- [What the exercise asks] Print out the data exactly, keeping every image out of it.

##########

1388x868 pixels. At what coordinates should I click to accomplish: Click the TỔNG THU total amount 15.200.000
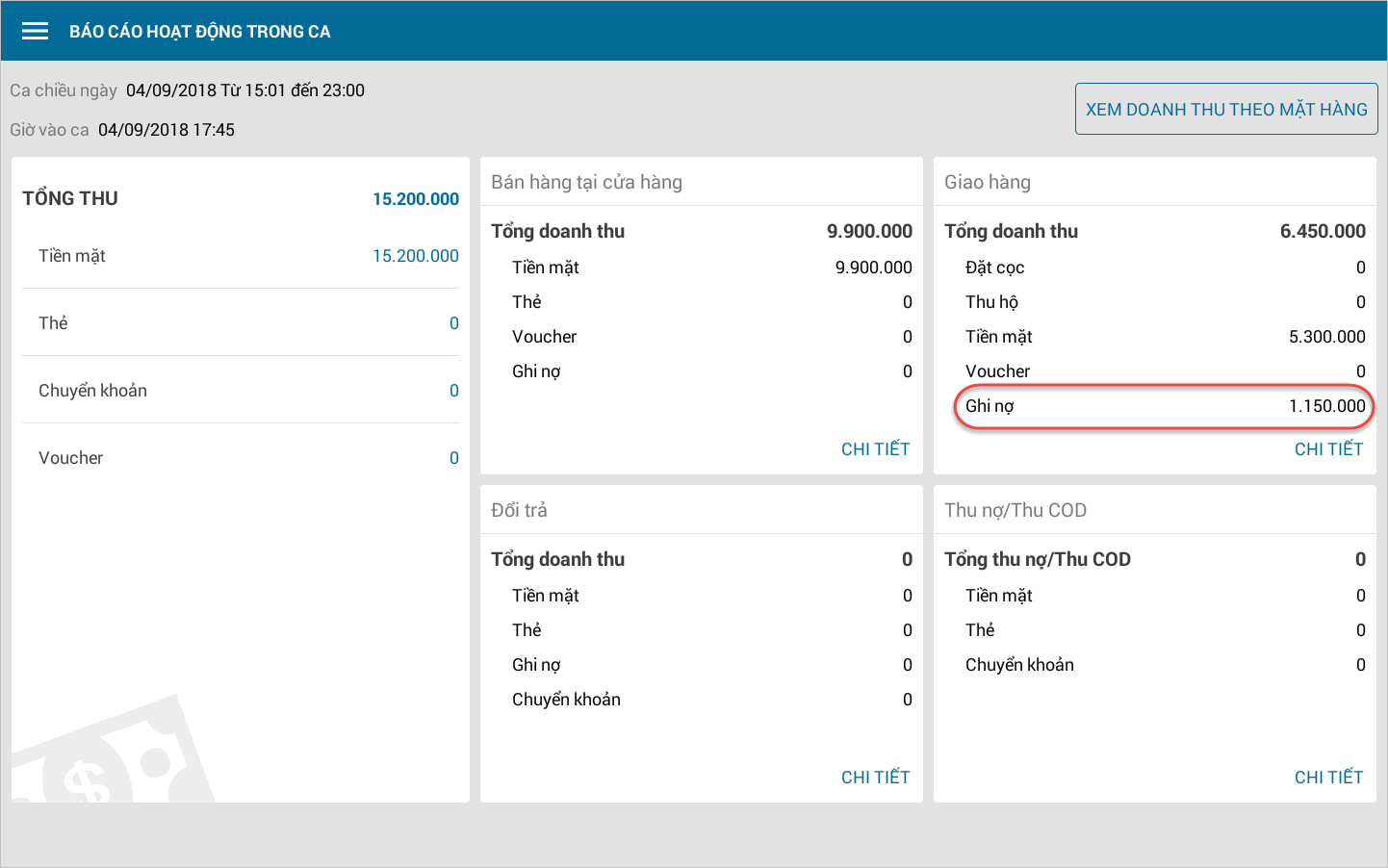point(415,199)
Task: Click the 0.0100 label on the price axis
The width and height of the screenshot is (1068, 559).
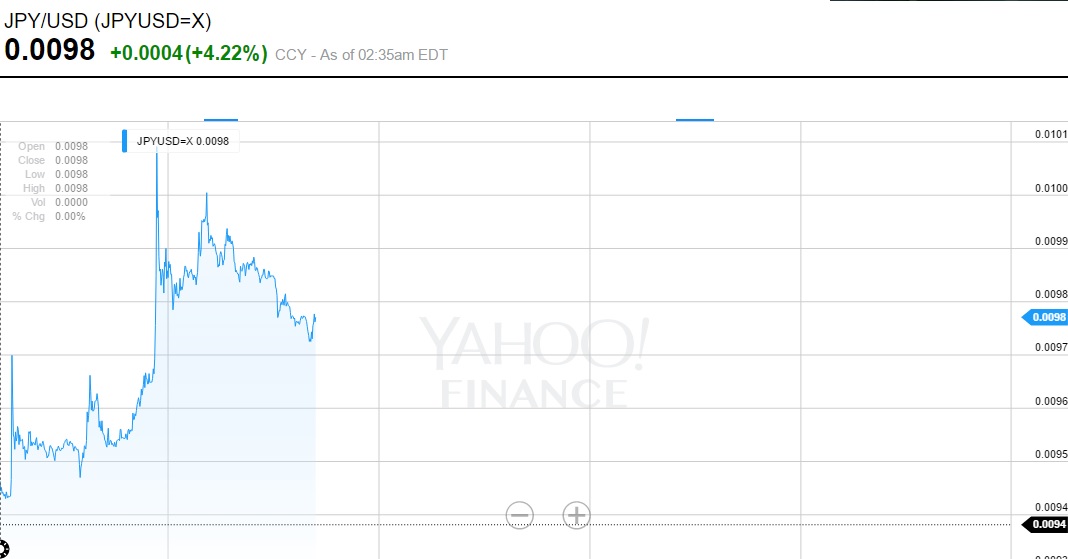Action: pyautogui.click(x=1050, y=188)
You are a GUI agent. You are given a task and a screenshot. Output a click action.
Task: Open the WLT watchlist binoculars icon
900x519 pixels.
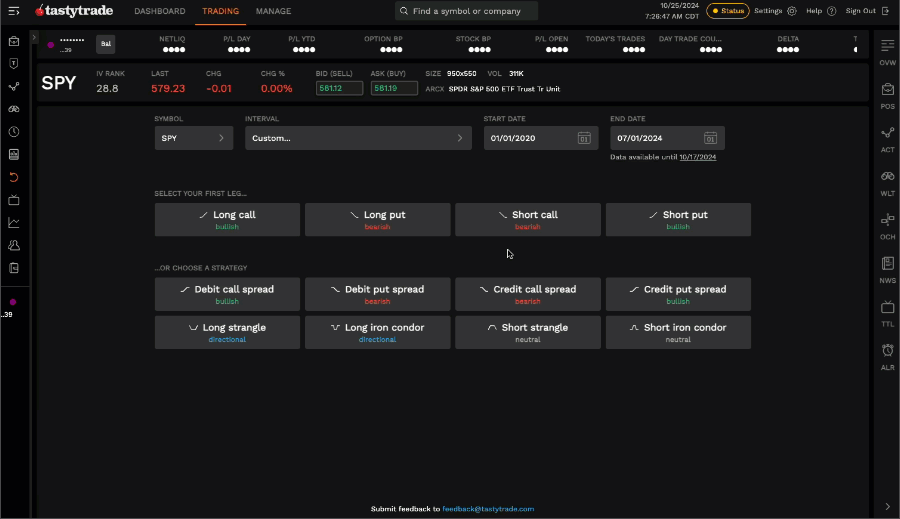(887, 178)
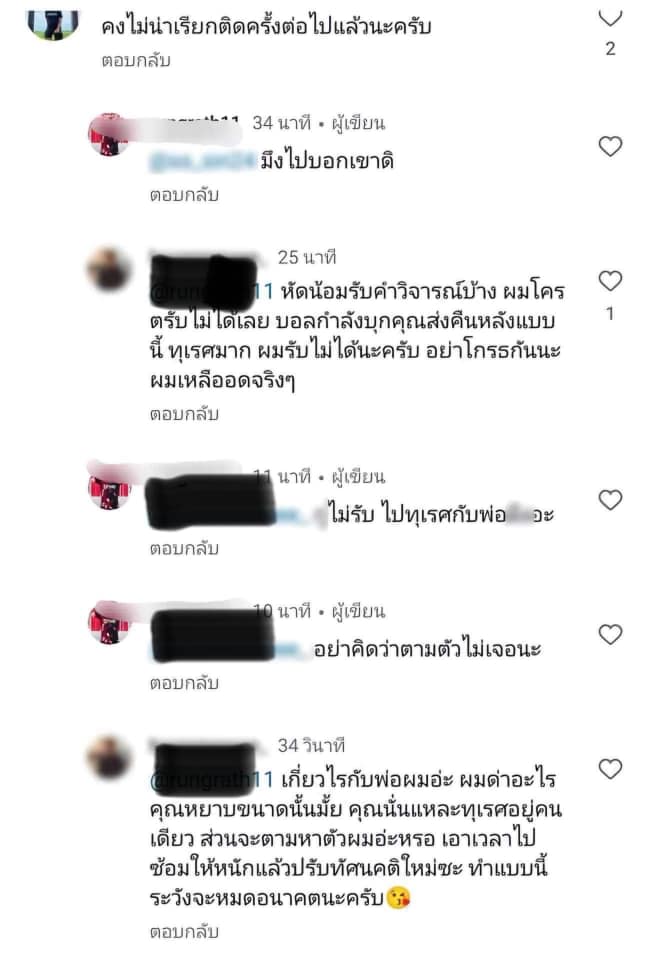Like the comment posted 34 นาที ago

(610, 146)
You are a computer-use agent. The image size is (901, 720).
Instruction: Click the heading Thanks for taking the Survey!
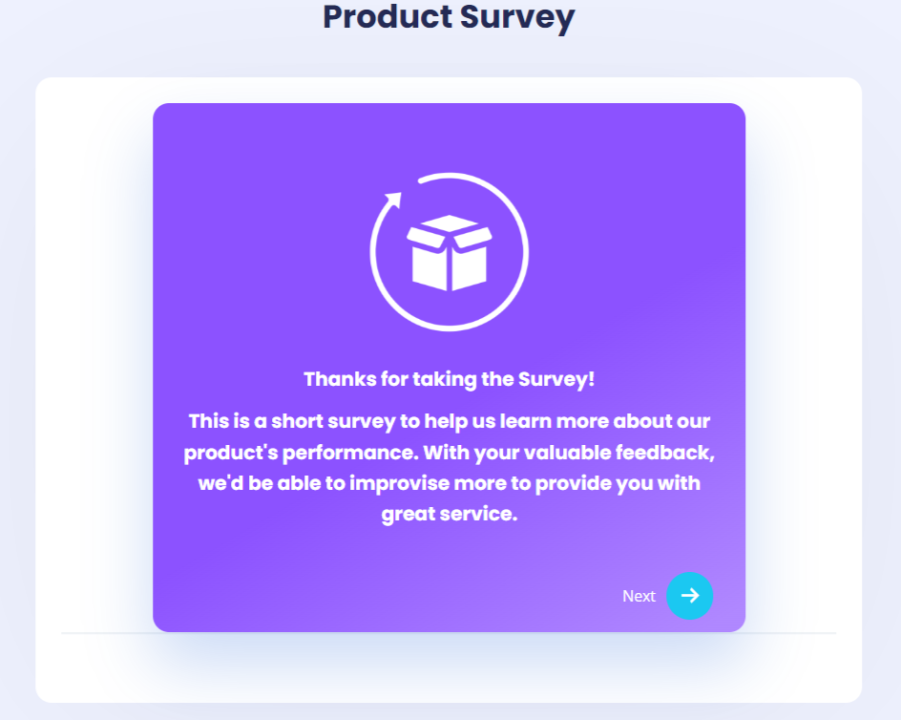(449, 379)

##########

- [Completed task]
1388x868 pixels. At what coordinates should I click to accomplish: Click the TỔNG THU total amount 15.200.000
point(415,199)
Task: Click the 0.0100 label on the price axis
The width and height of the screenshot is (1068, 559).
Action: pyautogui.click(x=1050, y=188)
You are a GUI agent. You are given a task and a screenshot. Output a click action.
Task: Open the WLT watchlist binoculars icon
900x519 pixels.
(887, 178)
Like the comment posted 34 นาที ago

(610, 146)
You are a computer-use agent. The image size is (901, 720).
Instruction: Click the heading Thanks for taking the Survey!
(449, 379)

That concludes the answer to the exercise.